### Extrait à lire
====
Jésus enseignant entouré de la foule. François-Alexandre Verdier (1651-1730). Crayon noir et rehauts de craie blanche, lavis gris, 26,3 x 35 cm. Musée Albertina, Vienne.

Franchir le seuil de la foi

Yvan MathieuYvan Mathieu, SM | 10e dimanche du temps Ordinaire (B) – 10 juin 2018

Jésus, Béelzéboul et sa famille : Marc 3, 20-35
Les lectures : Genèse 3, 9-15 ; Psaume 129 (130) ; 2 Corinthiens 4, 13 – 5,1
Les citations bibliques sont tirées de la Traduction liturgique officielle.

Il y a près de quatre mois, le 11 février dernier, nous célébrions notre dernier dimanche du temps ordinaire. Après les quarante jours du Carême et les cinquante jours de Pâques, nous avons célébré les solennités de la Sainte Trinité (27 mai) et du Saint-Sacrement (3 juin). Voici que nous reprenons aujourd’hui notre lecture suivie de l’Évangile selon saint Marc. Or, cette reprise marque un véritable choc. Nous avions assisté le 11 février à la purification d’un lépreux par Jésus (Mc 1,40-45). Nous retrouvons aujourd’hui Jésus en proie à une forte opposition. Les gens de chez lui veulent se saisir de lui parce qu’ils croient qu’il a perdu la tête. Les scribes descendus de Jérusalem l’accusent d’être possédé et d’expulser les démons par le chef des démons. Les gens de sa famille interviennent ensuite pour tenter de faire cesser son ministère. Comment en sommes-nous arrivés là?
====
### Exercices
(a) D'après le commentaire sur Marc, quelle solennité a été célébrée le 3 juin ?
(b) Poursuivez le commentaire sur Marc à partir de sa dernière phrase.
Les données qui suivent forment un matériau indépendant du commentaire sur Marc.

### Données extraites d'une collection
====
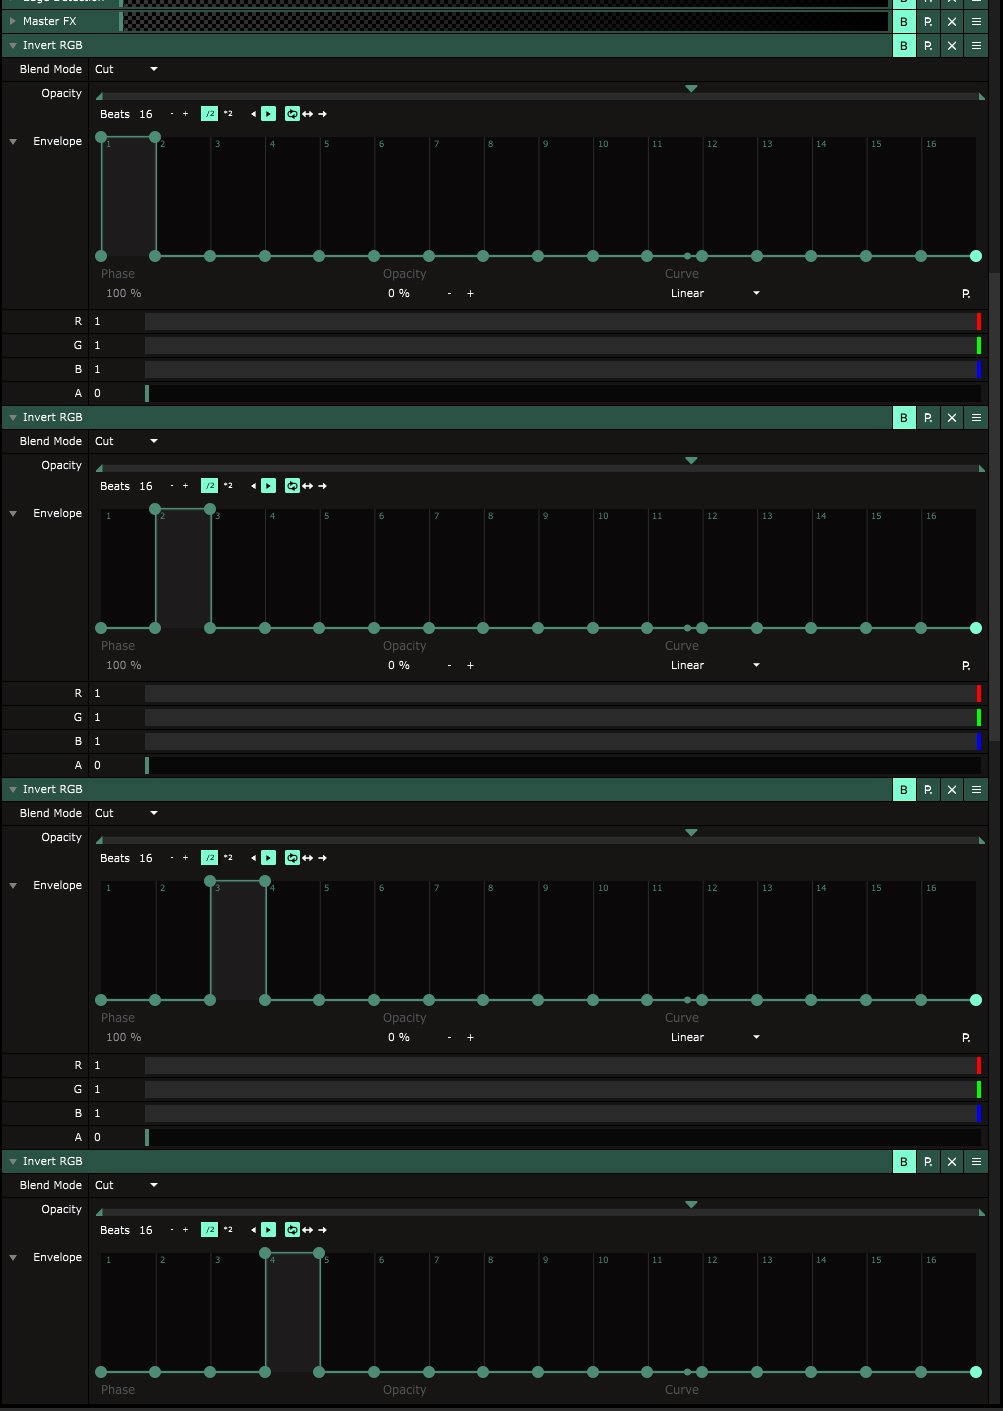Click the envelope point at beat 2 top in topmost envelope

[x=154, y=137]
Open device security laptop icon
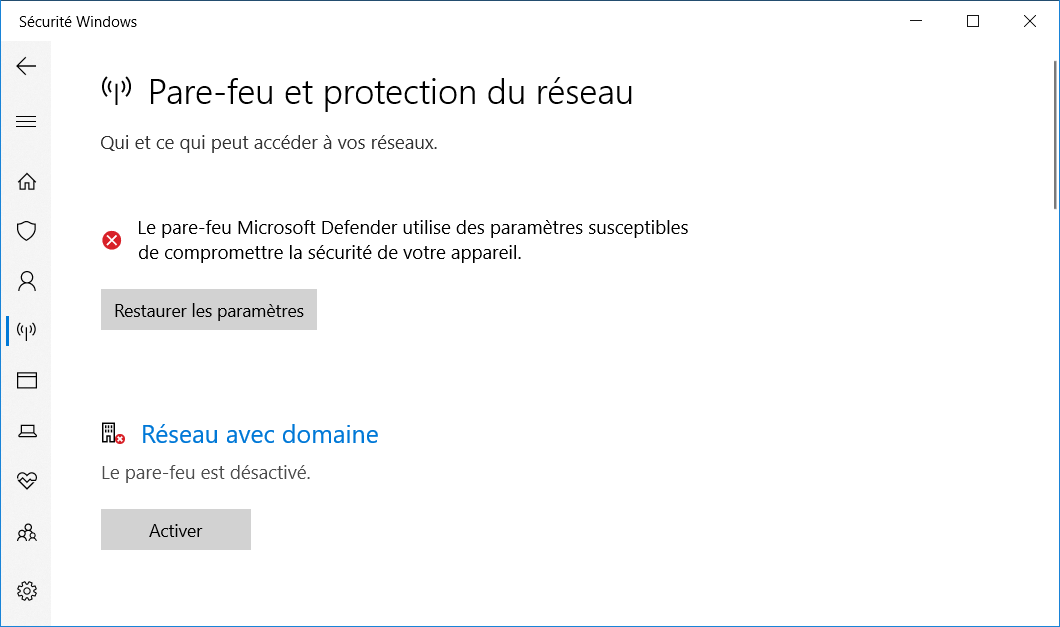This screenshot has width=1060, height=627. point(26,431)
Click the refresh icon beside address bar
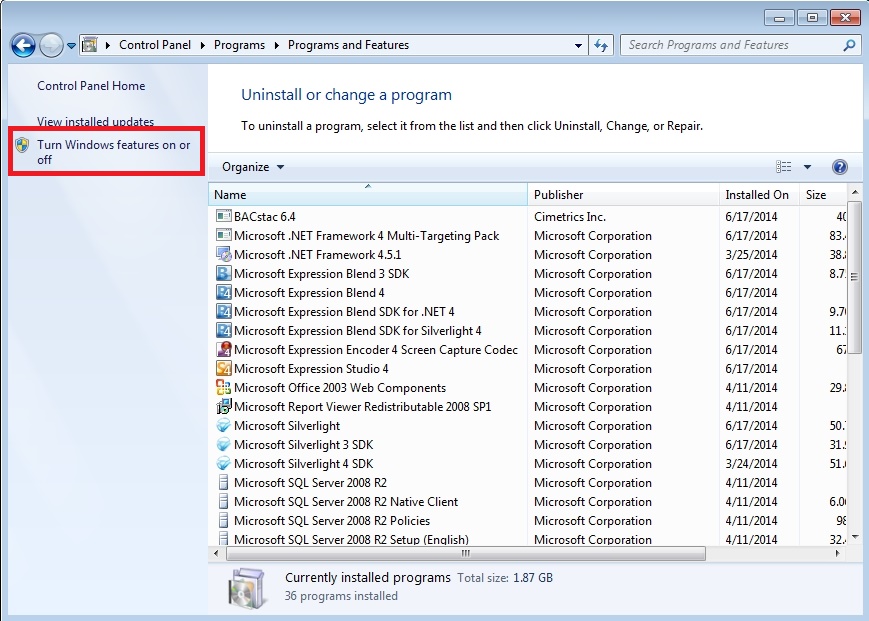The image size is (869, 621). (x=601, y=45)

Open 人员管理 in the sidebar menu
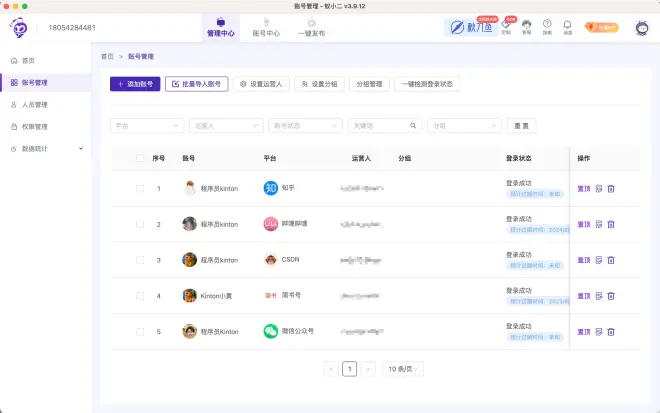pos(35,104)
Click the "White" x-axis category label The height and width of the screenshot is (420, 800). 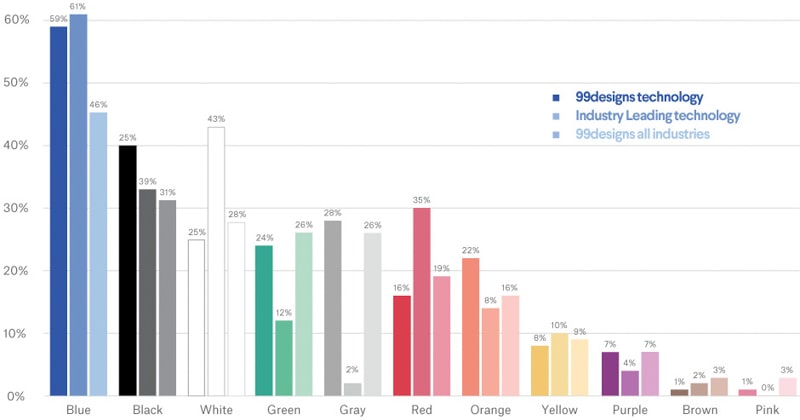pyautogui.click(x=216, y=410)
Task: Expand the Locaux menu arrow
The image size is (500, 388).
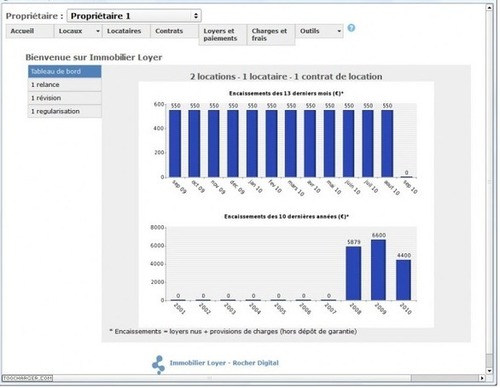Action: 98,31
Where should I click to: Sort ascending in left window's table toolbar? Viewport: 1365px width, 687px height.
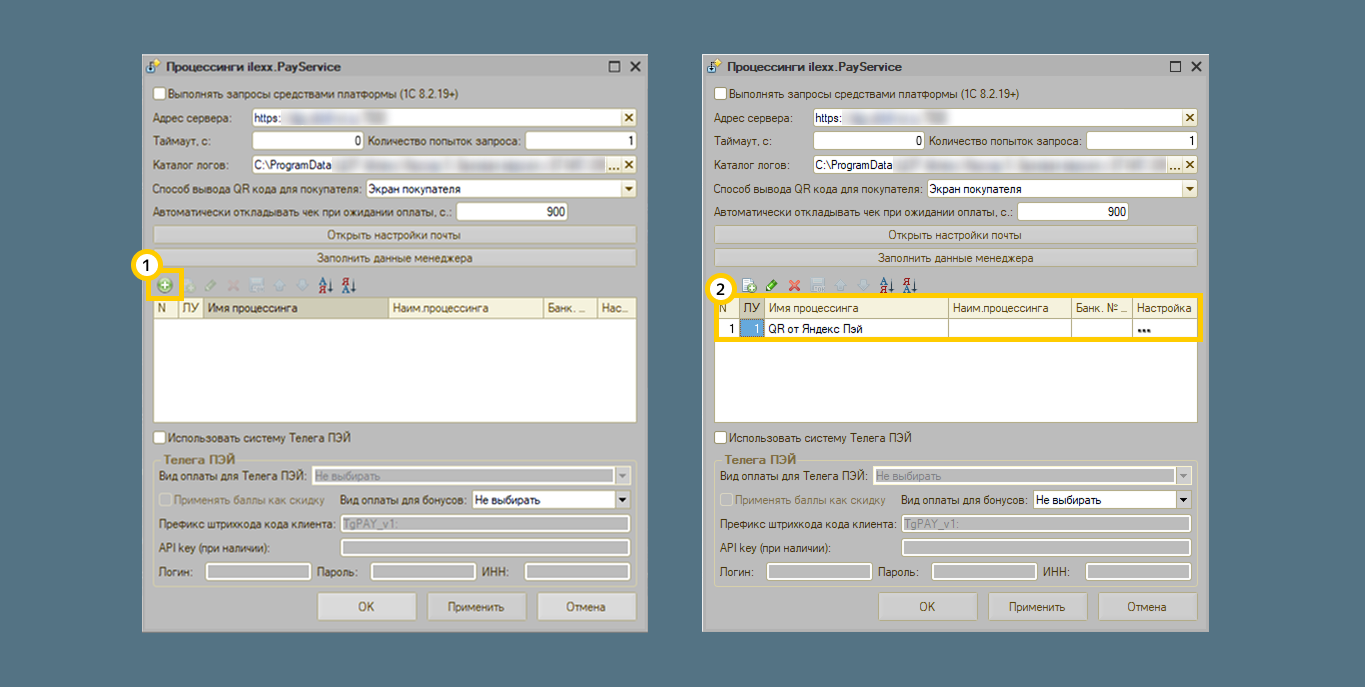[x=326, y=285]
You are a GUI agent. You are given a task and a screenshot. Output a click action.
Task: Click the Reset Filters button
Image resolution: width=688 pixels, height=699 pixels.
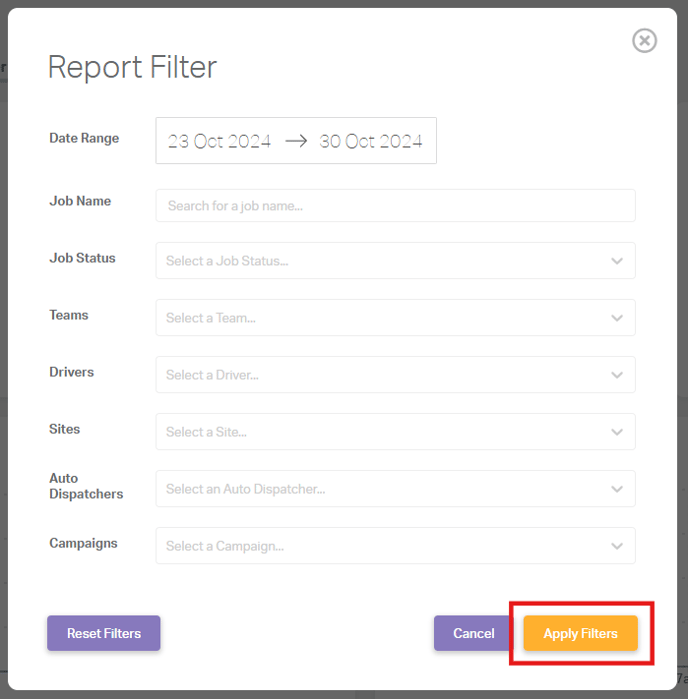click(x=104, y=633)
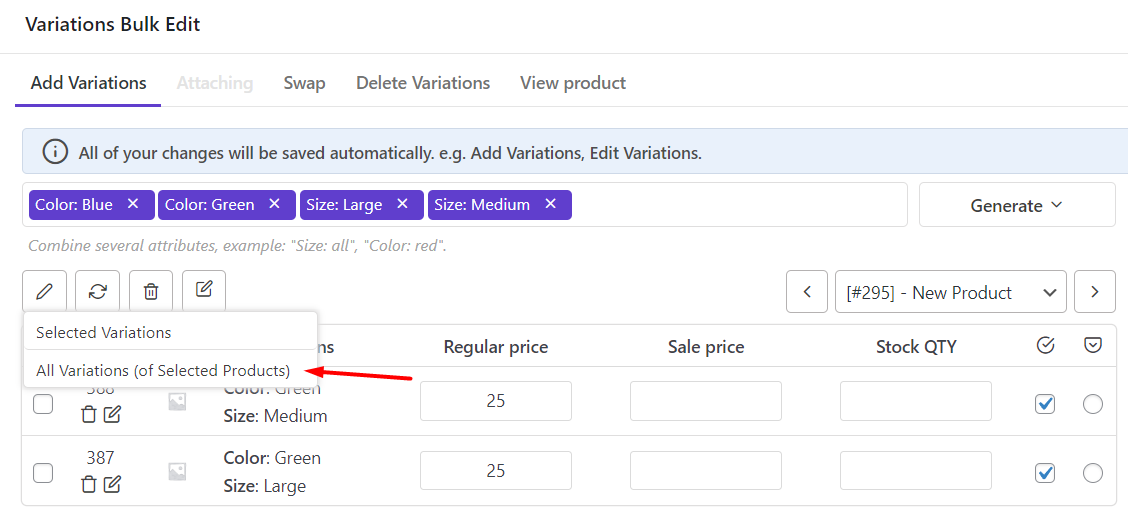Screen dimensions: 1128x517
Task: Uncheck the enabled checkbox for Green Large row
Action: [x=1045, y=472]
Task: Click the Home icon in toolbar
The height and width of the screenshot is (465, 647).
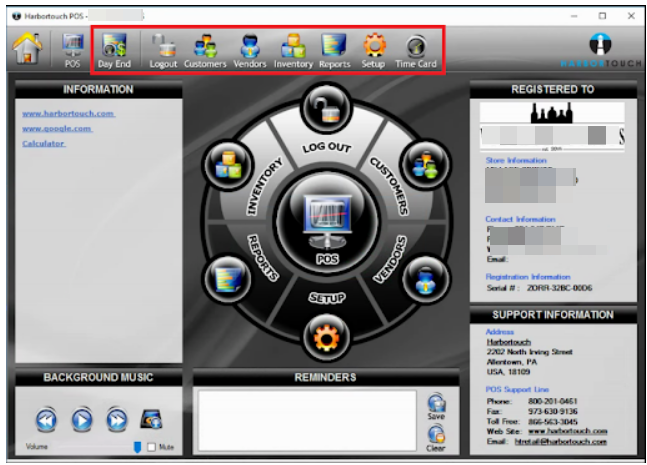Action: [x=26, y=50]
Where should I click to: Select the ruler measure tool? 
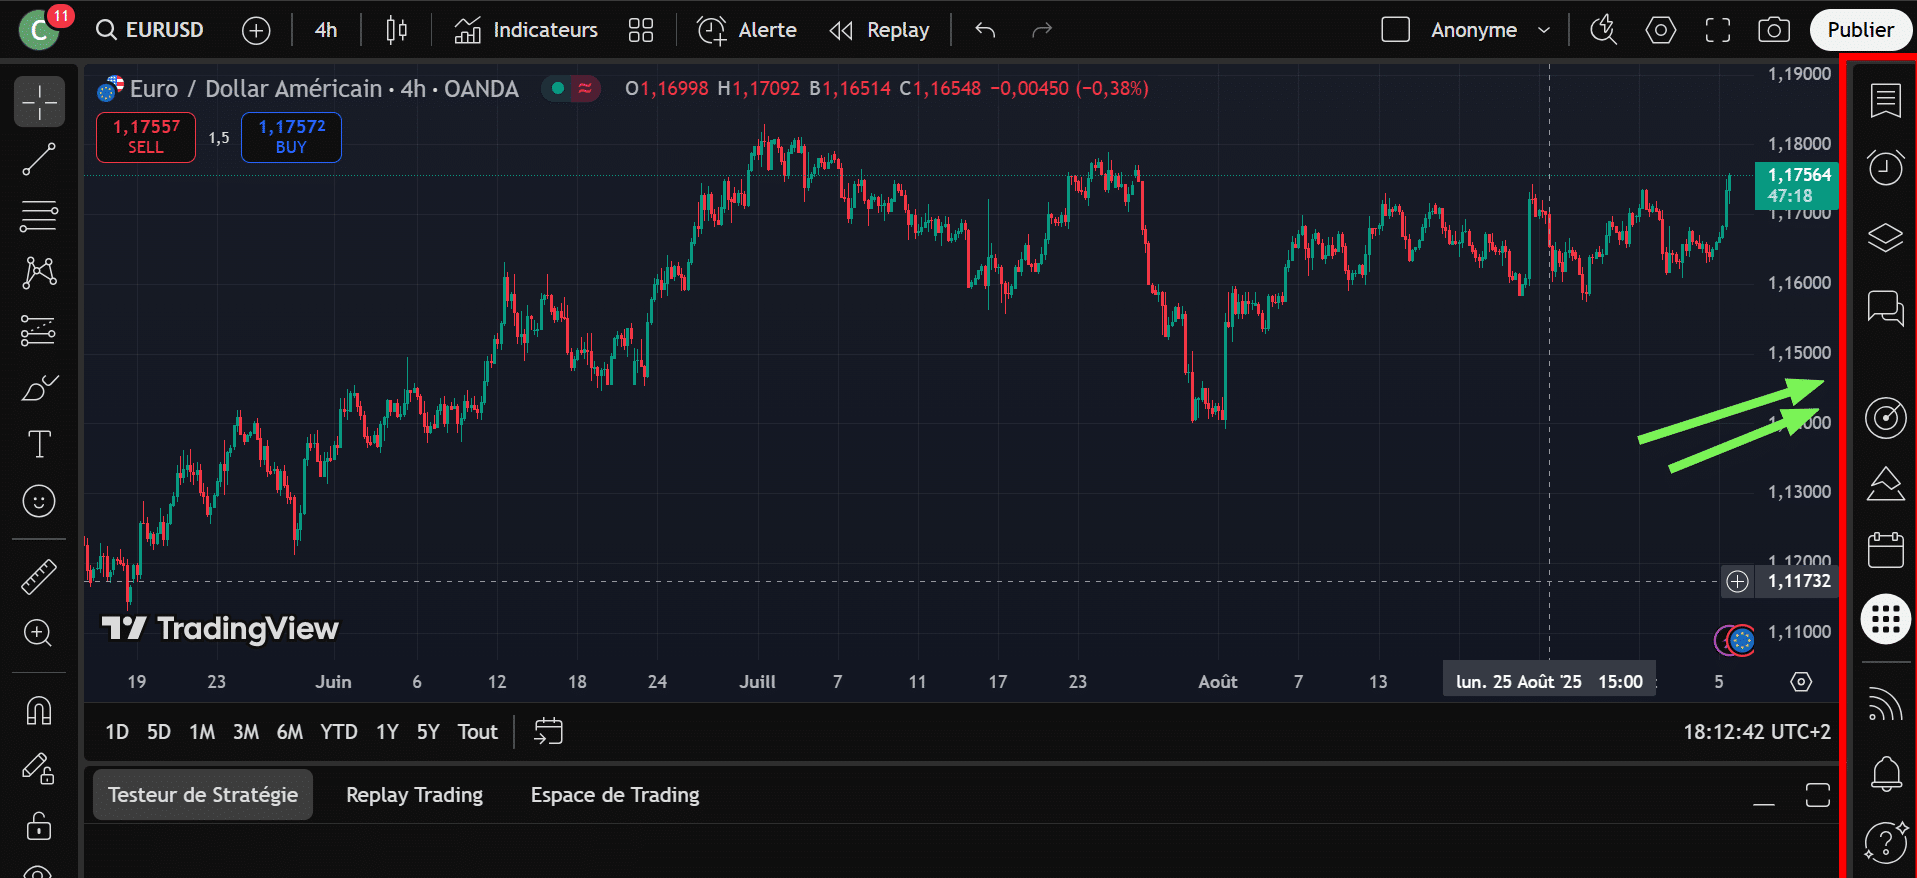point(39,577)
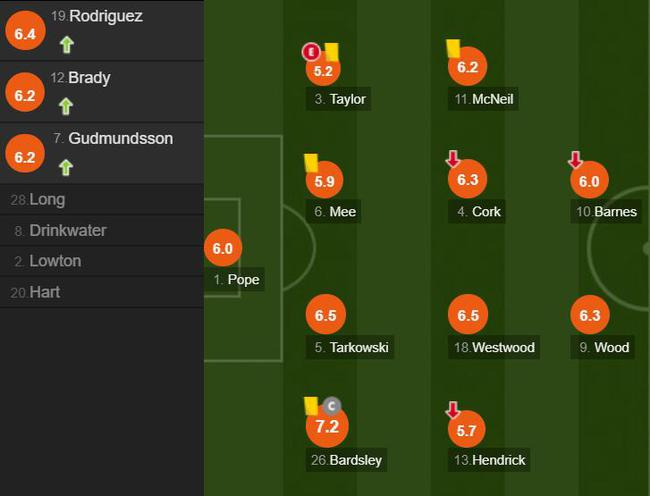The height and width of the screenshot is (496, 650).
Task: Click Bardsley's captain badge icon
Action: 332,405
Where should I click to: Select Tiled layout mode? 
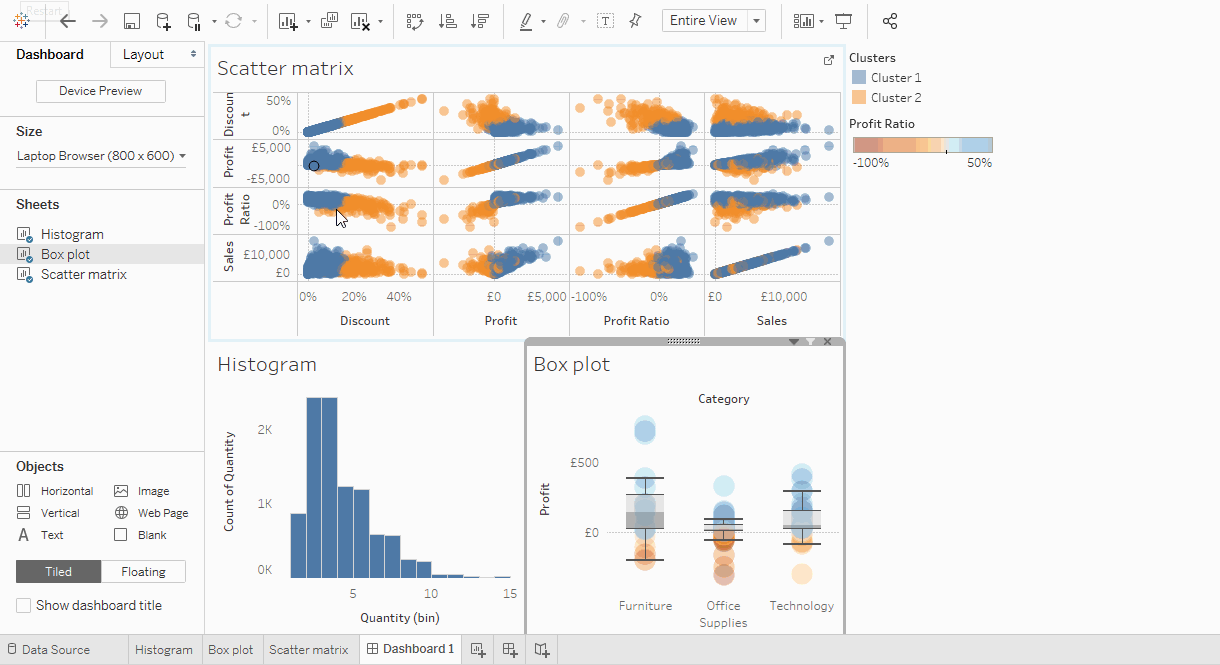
====
### Réponses par exercice
(a) La solennité du Saint-Sacrement.

(b)
Une série de controverses en Galilée

Après la purification d’un lépreux, qui clôturait le chapitre 1 de son évangile, Marc raconte cinq récits de controverses, qui se passent toutes à Capharnaüm. Les deux premières disputes concernent le pouvoir qu’a Jésus de pardonner les péchés (2,1-12.13-17). Les deux dernières concernent son autorité sur le sabbat (2,23-28 ; 3,1-6). Comme l’indique la controverse centrale (2,18-21), ces confrontations révèlent que Jésus est l’Époux de la fin des temps présent au milieu de son peuple. Pourtant, des jours viendront où l’Époux leur sera enlevé (2,20). Et au terme de ces controverses, les pharisiens se réunirent en conseil avec les partisans d’Hérode contre Jésus, pour voir comment le faire périr (3,6). Déjà la croix se dresse à l’horizon de la vie de Jésus.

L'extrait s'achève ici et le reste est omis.